这道不小的疤在乔女士纤细的后颈上显得狰狞,也更衬得她脆弱。
俞鹤年走过去,喊了一声:
“妈。”
乔女士回头见是俞鹤年,笑道:
“怎么了?”
俞鹤年在一旁看了看乔女士沾满泡沫的手,主动道:
“我帮你洗。”
他没有马上提及自己想问的问题。
因为不知道怎么开口。
即使这么多年过去,他明知道乔女士不是会为过去所困的人,却还是不想让乔女士回忆。
但他又不得不问,一时表情纠结,让乔女士不用回头都能感受到端倪。
“怎么了小年,”乔女士问道,“是不是有事?”
俞鹤年犹豫再三,还是决定问出来:
“妈,我想问你个事儿。”
“腺体受损……
是都要做腺体切割手术的吗?”
俞鹤年明显感觉到乔女士的动作顿了顿,随后抬头看向了他。
沉默几秒后,乔女士轻轻甩了甩手上的泡沫,拿过一旁的干毛巾擦了擦。
这个问题不是什么简单事情,乔女士正色道:
“怎么了,为什么问这个?”
乔女士第一反应是俞鹤年的腺体出了问题,面色紧张地看着俞鹤年。
俞鹤年知道她的想法,赶紧说:
“不是我,我的腺体很健康,妈你放心。”
乔女士总算松了口气,又皱了皱眉,道:
“那是谁的腺体受损了?
这可不是小事。”
俞鹤年沉默了几秒,才说道:
“一个朋友。”
乔女士想了想,凭直觉问道:
“是刚才说到的那个Omega吗?”
俞鹤年点点头,不知道该怎么讲才好,总觉得和自己的母亲讨论一个Omega的腺体是很奇怪的事。
但他又实在担心,强忍着尴尬把温瑜的情况说了个大概,最后道:
“医生说受损不严重,是能调养好的。
但我总觉得他不会那么听话。”
“他好像也不把这当个问题,”俞鹤年说着拧起了眉头,“不说不会记得,说了又要不高兴。”

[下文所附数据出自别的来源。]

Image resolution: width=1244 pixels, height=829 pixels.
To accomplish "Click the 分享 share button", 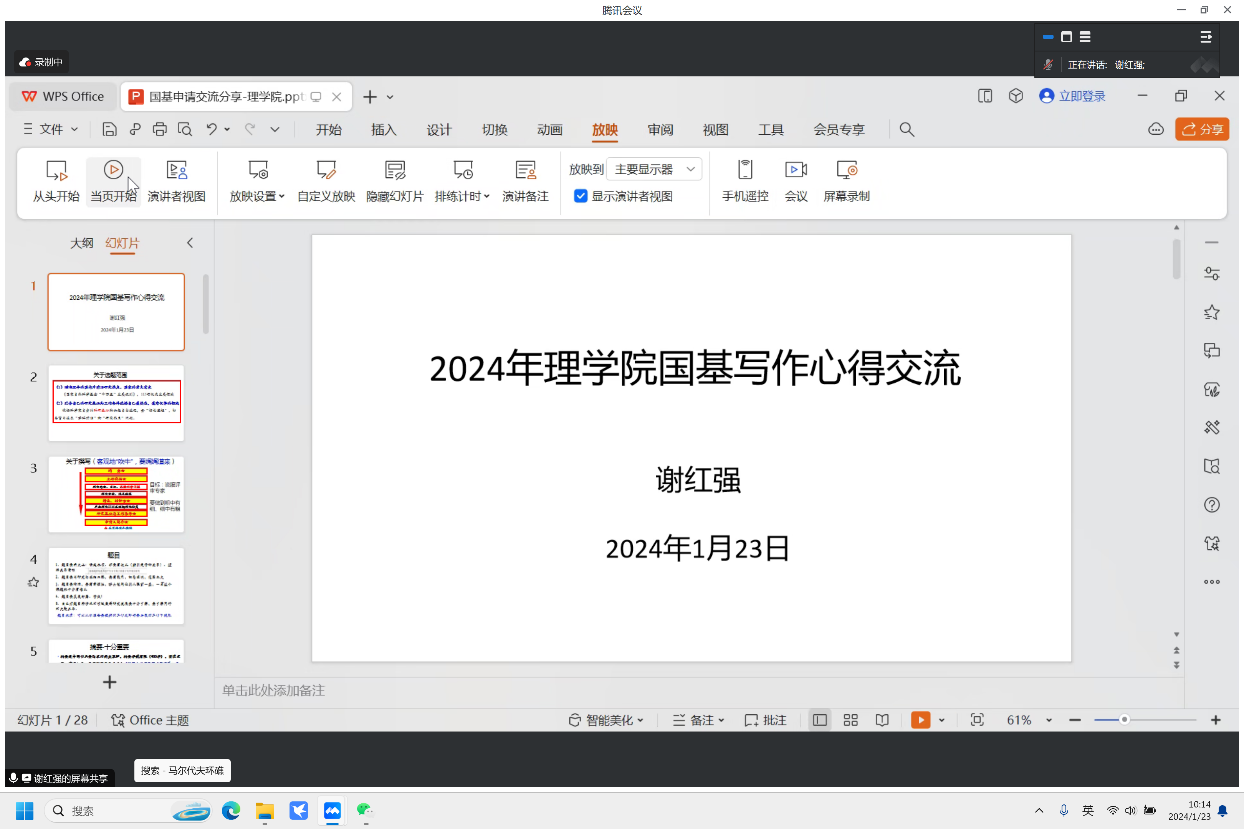I will (x=1202, y=130).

俞鹤年现在简直浑身上下都写满了“Omega就是麻烦”几个大字,乔女士却知道,俞鹤年会有这个心思来问她,他心里的真实想法一定不是这样。
她先回答了俞鹤年的问题。
“听你的描述,不会那么严重,你不要担心。”
乔女士温声说,对温瑜这个素未谋面又对自己颇为心狠的Omega有点担心,“但是他怎么这样滥用抑制剂?
不可能是不知道这样的危害吧,是不是有什么原因呢?”
俞鹤年便又沉默了,再开口时语气莫名有点不易察觉的委屈:
“有,但他不肯告诉我。”
乔女士忍不住笑了,安抚道:
“不愿意说,肯定也有自己的顾虑。
你可不能跟人刨根问底。”
俞鹤年心想妈你还真说晚了,我早就已经刨过了,还不止一次。
这下得到答案,俞鹤年心里放心了些。
乔女士见俞鹤年沉思的神色,说起了早就想说的另一段话。
“小年,”乔女士说得轻轻的,像是小心翼翼的试探,“你说实话,那个小朋友是不是你喜欢的人?”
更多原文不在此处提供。